According to the Congressional Budget Office, the Senate Finance Committee’s health care bill will reduce the number of uninsured in 2019 “by about 29 million.” That’s grandly overoptimistic for one simple reason - CBO assumes no one will respond to large economic incentives to game the system that are built into the legislation. If so, it would be a first in economic history.
It’s a mystery how the CBO can make its evaluation without once mentioning that individuals easily will be able to go without insurance while they are healthy and then buy insurance after they get sick.

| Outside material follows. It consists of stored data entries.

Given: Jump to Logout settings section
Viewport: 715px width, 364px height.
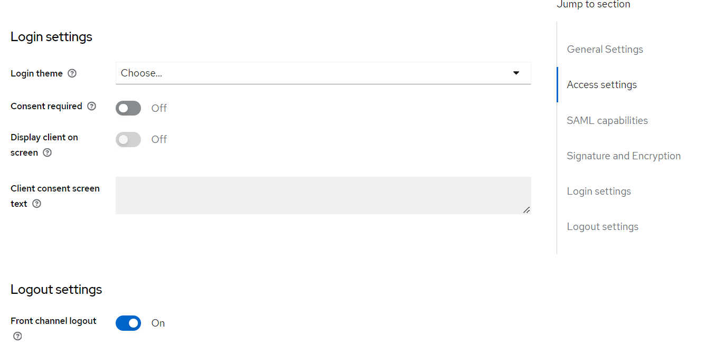Looking at the screenshot, I should 602,227.
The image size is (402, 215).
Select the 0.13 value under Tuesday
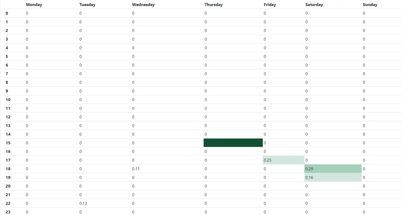[x=83, y=203]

Here’s how it would work: The plan promises that insurance companies “would be prohibited from excluding coverage for pre-existing health conditions.” If people don’t buy insurance, they must pay a fine “of $750 per adult in the household. This penalty would be phased in: For 2013, $0; $200 for 2014; $400 for 2015; $600 in 2016; and $750 in 2017.” But $750 is small compared to the thousands it costs to buy health insurance. It’s unlikely that all the people would spend thousands if they were allowed to wait until they get sick to sign up for insurance.

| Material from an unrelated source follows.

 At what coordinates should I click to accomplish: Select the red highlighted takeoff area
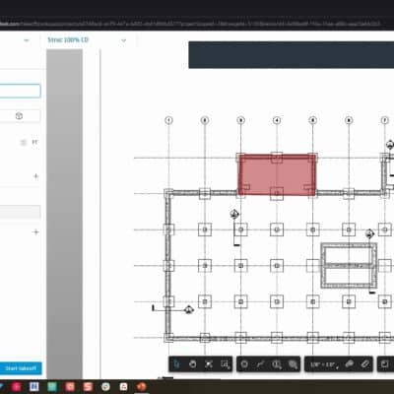[277, 175]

In 2008, the average price for an individual’s insurance was $4,704, and for a family of four it was $12,682. Millions of people could save thousands of dollars every year by waiting to buy insurance until they get sick. Not everyone may immediately feel comfortable dropping insurance, especially those with continuing problems, but many will.
The problems such “free riding” will cause won’t just hit bean counters and budget writers in Washington; ordinary people who play by the rules and buy their insurance will end up paying extra. The more people take advantage of the new rules, the higher the price of insurance will have to be. Higher premiums would discourage still more healthy people from buying insurance. The system would unravel from there.
The Senate already has indicated that there’s no political desire to impose higher fines on people who don’t buy insurance. Even if it did, the elimination of pre-existing conditions as a bar to coverage would encourage people to pick the lower-quality insurance when they’re healthy and switch to higher-quality plans once they are sick. The better health insurance plans would be the first to go out of business.
These provisions of the health care proposal won’t hit until 2013 - after the next presidential election. This conveniently lets Democrats avoid electoral accountability over the urgent health care needs of the people they say they’re trying to help but won’t. It also happens to be plenty of time for CBO to dodge responsibility for those fanciful projections.